Deren Kritik zuwider hat sich Univ. Prof. Dr. Max F***** mit allfälligen Aggravierungstendenzen in den Aussagen der Kinder ebenso befasst wie mit dem Aspekt einer sie allenfalls motivierenden Eifersucht (S 329/I). Korrekterweise überließ er aber die abschließende Beurteilung der Glaubwürdigkeit der Tatopfer der Beweiswürdigung des Gerichtes (S 140/I), indem er insbesondere auch sein in der Hauptverhandlung abgegebenes Gutachten mit der seine - keineswegs durch einseitige Festlegung beeinträchtigte - Objektivität zwanglos zum Ausdruck bringenden Äußerung, "denkbar sind alle menschlichen Variationen, die wir wahrnehmen können", abschloss (S 337/I). Ob die nach der einschlägigen Fachliteratur für denkbar sachdienlich erachteten Explorationsmodalitäten jeweils ausnahmslos oder aber fallbezogen nur partiell bedeutsam ins Gewicht fallen können, ist eine Frage, die der beauftragte Sachverständige im Einzelfall primär auf Grund seines unmittelbaren Eindrucks von der untersuchten Kontaktperson selbst zu beantworten hat.

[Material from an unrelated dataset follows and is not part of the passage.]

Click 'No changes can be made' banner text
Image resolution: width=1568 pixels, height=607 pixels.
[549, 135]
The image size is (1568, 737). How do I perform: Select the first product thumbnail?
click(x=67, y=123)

Die von Univ. Prof. Dr. Michael M***** erhobene Kritik, Univ. Prof. Dr. Max F***** habe den sexuellen Kindesmissbrauch selbst mit an Sicherheit grenzender Wahrscheinlichkeit bejaht (S 127/II), geht somit ins Leere. Dass auch Univ. Prof. Dr. Michael M***** - wenngleich ohne Schluss auf sexuelle Tendenz - einräumte, "es sei durchaus glaubwürdig, dass es wiederholte Berührungen des KV-Penis (richtig: jenes des Verurteilten) durch die Kinder gegeben habe" (S 147/II), und auch Prim. Univ. Prof. Dr. Georg S***** eine - durch die Sicherstellung umfangreichen pornographischen Materials dokumentierte (ON 8) - erotisch aufgeladene Atmosphäre im Haushalt des Verurteilten und der Kinder attestierte (S 465/II), sei vollständigkeitshalber hinzugefügt.

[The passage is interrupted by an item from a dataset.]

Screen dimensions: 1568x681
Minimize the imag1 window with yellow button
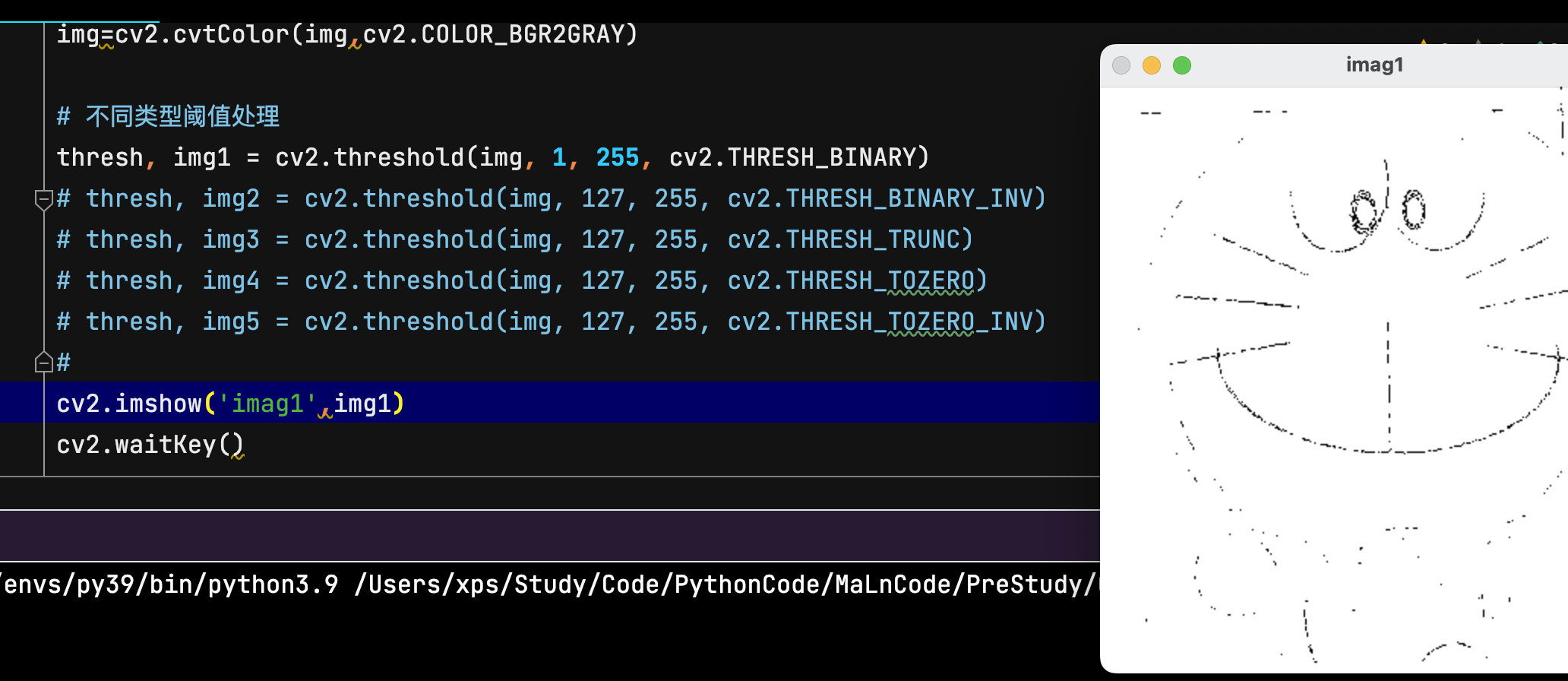click(1152, 65)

Schließlich weist Prim. Univ. Prof. Dr. Georg S***** selbst auf den eingeschränkten Beweiswert seines Gutachtens hin, indem er bedauert, dass ihm einige Datenquellen verschlossen blieben (S 445/II). Die Problematik seiner ihm mittelbar eröffneten Beurteilsgrundlagen erhellt zwanglos aus der ihm zugegangenen schriftlichen Information des Verurteilten, der Anlassfall sei "wie in einem Hexenprozess ohne Beweise in drei Stunden abgeurteilt worden" (S 177/II).

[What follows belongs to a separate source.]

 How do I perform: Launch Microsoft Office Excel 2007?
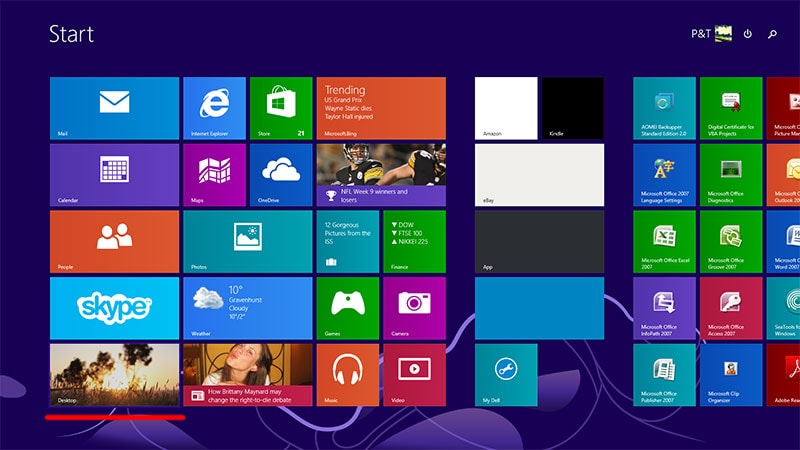coord(663,241)
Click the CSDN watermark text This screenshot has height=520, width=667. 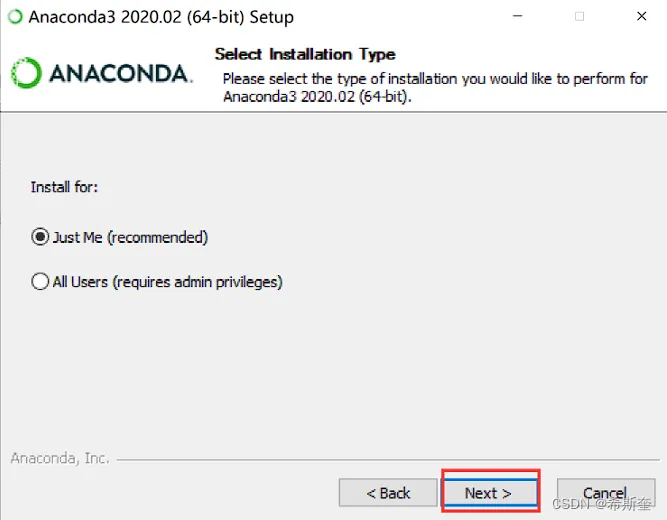tap(601, 504)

Was letztlich Prof. Dr. Burkhard S***** zur Problematisierung des vom gerichtlichen bestellten Sachverständigen Univ. Prof. Dr. Max F***** erstatteten Gutachtens ins Treffen führt, vernachlässigt, dass die dabei kritisierte Beurteilung der Glaubhaftigkeit der tatbetroffenen Kinder (S 23 der Beilage A zu ON 94), gar nicht Gegenstand des dem gerichtlichen Gutachter erteilten Auftrags war. Dass es in die Kompetenz der Tatrichter fällt, die nach den Verfahrensergebnissen (auch durch den gerichtlich beauftragten Sachverständigen wie auch durch Privatgutachter) aktualisierten Feststellungsvarianten abschließend zu sondieren, versteht sich von selbst.
Die geltend gemachte Gesetzesverletzung liegt demnach nicht vor, weshalb die zur Wahrung des Gesetzes erhobene Nichtigkeitsbeschwerde zu verwerfen war.